Collaborative bidding allows retailers and brands to share different objectives while co-funding a search or social ad bid.

Consider Bose and Best Buy.

Bose may have its own reasons to drive traffic to Best Buy. Perhaps a deal with the retailer means higher profit margins on a particular line of headphones, or it could have a strategic marketing objective to target new customers, and Best Buy can identify some.

Best Buy, on the flip side, could also have its reasons to support a Bose search or social ad campaign. In addition to generating site traffic, Best Buy may know that, say, speaker product research searches lead to disproportionately large baskets or sign-ups to its credit card program.

The value and rationale can be very different for a retailer versus a brand, but the impetus is the same.

“And the contribution and the bidding mechanics should be based on each party’s respective goals and what they’re getting out of it,” Kachachi said.

Expansion plans

Symbiosys has between 20 and 30 full-time employees, but plans to expand with the new funding.

The company will remain focused on search and social. Both are massive channels, yet retailers haven’t been able to support brands through collaborative bidding structures in search and social previously.
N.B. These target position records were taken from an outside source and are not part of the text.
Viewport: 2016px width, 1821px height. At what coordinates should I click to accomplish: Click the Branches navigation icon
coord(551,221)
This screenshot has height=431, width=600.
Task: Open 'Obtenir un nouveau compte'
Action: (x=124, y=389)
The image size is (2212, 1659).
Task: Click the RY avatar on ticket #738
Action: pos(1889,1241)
They’ve only competed for the same customer demand.

This year should also bring a tailwind with the deprecation of third-party cookies, Kachachi said.

Retail media is “maybe the most resilient” ad type due to the sunset of third-party cookies, he said.

Even large CPG brands have relatively limited first-party data of their own. Procter & Gamble, for instance, doesn’t have a massive identity graph it can match to web audiences – but retailers do. By centralizing their campaigns within the retail ad platform, CPGs can piggyback on retailer identity graphs.

Balancing the goals of brand marketers and retail media publishers can be difficult, or even at odds sometimes, Kachachi said. “That’s where the special sauce comes in.”